=== RAW DATA ===

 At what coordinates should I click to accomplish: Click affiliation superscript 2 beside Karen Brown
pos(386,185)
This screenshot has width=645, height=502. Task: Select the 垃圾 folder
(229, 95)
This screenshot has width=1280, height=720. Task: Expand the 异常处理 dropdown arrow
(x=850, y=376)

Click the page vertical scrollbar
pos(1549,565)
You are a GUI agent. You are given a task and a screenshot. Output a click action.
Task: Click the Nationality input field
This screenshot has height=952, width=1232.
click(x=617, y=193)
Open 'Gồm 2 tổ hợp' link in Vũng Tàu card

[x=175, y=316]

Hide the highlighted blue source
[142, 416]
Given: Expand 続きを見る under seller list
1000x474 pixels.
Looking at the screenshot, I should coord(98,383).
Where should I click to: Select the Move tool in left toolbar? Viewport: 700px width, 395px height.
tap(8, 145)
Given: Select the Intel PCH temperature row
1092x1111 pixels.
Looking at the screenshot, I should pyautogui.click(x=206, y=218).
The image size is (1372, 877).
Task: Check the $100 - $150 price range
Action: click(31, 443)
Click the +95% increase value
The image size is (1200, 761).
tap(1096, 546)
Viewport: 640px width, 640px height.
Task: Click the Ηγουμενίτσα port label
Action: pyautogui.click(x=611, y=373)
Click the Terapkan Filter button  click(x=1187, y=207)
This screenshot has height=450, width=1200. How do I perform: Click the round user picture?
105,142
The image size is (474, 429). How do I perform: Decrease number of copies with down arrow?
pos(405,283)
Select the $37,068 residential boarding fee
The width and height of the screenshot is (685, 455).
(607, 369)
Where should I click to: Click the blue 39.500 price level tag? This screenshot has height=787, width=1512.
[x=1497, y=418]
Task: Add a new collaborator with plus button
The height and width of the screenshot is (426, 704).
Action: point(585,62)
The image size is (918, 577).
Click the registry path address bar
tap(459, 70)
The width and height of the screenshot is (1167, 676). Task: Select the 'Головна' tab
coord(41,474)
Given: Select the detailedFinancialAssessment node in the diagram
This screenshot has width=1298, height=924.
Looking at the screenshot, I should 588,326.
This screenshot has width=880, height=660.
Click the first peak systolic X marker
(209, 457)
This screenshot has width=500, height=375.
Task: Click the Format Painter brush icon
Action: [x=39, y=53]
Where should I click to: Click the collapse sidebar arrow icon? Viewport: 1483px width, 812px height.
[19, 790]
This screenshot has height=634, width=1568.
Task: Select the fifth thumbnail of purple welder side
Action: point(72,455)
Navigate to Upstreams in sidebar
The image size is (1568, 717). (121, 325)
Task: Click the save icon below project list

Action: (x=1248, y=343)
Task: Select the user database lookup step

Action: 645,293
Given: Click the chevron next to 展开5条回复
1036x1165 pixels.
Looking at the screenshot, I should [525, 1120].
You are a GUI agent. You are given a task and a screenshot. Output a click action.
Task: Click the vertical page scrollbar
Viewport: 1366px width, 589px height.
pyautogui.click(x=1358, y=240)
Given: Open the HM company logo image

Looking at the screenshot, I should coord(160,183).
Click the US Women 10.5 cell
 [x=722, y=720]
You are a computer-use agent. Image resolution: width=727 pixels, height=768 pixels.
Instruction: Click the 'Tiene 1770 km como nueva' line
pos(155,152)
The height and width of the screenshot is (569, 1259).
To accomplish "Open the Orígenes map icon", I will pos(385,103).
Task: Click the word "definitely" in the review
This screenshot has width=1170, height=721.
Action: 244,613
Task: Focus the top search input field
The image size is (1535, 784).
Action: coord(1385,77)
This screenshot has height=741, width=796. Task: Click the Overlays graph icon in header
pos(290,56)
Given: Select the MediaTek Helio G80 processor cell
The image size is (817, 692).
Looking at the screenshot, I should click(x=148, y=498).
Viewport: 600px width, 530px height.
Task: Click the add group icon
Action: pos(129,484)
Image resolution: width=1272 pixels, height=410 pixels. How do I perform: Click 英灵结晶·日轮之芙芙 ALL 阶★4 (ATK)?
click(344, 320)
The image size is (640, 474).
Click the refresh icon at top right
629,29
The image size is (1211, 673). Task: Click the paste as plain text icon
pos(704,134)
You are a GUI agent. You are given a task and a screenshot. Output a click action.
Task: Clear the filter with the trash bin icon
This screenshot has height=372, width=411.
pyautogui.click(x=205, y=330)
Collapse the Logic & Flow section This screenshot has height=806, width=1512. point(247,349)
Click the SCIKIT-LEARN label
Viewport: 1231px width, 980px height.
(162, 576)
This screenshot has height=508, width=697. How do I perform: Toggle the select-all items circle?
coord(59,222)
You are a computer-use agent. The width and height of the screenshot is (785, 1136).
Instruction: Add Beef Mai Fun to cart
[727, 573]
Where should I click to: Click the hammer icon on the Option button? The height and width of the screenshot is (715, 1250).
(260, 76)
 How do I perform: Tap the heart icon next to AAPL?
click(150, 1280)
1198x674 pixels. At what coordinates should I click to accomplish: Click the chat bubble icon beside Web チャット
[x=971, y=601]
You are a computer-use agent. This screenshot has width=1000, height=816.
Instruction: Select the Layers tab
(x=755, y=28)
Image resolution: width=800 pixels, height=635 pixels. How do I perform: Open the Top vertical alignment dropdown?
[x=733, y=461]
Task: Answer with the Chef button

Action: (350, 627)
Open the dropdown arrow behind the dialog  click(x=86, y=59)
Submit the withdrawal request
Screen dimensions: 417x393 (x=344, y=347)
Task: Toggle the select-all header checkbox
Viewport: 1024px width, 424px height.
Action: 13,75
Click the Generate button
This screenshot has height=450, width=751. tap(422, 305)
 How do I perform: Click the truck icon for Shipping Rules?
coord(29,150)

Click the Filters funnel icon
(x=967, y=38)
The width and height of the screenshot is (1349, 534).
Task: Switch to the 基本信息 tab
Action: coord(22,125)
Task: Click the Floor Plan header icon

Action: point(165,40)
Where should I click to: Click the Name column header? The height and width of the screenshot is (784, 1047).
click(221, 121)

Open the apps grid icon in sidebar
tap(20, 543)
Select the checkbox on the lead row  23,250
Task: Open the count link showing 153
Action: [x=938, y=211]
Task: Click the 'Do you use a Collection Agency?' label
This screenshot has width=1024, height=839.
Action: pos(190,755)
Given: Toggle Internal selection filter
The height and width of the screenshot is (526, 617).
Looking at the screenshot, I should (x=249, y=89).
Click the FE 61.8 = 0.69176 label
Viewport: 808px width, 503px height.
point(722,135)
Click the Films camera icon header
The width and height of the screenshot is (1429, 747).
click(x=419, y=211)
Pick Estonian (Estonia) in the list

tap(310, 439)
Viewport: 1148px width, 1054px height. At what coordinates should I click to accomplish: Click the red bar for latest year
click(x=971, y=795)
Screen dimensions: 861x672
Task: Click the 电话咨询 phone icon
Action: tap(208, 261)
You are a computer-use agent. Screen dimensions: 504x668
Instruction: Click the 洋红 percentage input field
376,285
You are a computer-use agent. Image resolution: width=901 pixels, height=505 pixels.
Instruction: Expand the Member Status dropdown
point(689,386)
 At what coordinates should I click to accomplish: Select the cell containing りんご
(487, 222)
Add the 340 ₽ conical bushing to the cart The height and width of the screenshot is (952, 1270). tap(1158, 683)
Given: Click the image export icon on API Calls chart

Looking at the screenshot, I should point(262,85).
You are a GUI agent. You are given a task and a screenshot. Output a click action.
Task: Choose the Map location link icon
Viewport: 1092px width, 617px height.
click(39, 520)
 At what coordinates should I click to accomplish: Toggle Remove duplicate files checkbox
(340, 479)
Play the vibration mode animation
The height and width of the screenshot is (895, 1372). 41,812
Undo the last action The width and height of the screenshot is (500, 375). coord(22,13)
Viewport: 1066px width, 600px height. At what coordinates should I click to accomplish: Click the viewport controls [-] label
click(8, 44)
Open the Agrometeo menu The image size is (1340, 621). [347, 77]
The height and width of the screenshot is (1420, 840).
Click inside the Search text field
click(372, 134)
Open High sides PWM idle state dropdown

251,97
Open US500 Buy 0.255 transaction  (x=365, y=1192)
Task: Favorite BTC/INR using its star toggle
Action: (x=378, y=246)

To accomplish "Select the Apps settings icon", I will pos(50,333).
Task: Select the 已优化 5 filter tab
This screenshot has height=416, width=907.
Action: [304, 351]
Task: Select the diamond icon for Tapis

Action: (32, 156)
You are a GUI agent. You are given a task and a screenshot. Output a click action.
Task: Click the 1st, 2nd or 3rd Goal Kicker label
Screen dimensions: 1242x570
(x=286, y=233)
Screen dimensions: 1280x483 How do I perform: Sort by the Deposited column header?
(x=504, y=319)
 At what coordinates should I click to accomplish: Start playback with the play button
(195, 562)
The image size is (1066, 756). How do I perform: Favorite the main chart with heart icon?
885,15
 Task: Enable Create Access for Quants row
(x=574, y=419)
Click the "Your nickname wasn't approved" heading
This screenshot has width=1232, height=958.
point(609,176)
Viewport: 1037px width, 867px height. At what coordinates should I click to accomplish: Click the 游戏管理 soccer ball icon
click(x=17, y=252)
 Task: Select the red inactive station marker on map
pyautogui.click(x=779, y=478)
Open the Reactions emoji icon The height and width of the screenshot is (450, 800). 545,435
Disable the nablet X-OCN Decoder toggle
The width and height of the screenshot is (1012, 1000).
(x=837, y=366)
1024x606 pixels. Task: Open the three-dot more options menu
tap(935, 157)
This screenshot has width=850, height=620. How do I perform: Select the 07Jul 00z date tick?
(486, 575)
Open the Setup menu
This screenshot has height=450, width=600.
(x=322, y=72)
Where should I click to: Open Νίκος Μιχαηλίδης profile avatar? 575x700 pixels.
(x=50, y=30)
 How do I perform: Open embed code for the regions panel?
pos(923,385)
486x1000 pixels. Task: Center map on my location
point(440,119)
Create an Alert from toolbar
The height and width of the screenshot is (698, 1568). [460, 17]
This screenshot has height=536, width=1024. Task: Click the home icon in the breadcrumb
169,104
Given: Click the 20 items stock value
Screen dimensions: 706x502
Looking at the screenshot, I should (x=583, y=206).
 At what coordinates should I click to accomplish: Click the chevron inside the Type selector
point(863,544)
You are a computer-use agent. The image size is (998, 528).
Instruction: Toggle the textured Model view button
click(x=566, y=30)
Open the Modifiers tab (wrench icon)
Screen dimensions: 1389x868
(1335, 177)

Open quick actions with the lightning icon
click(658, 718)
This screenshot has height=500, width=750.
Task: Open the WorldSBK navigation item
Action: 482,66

===

### EXERCISE BRIEF
Your answer should hold every line of the entries that contains the string "value".

### TASK SOLUTION
Click the +95% increase value
Given: Click the 20 items stock value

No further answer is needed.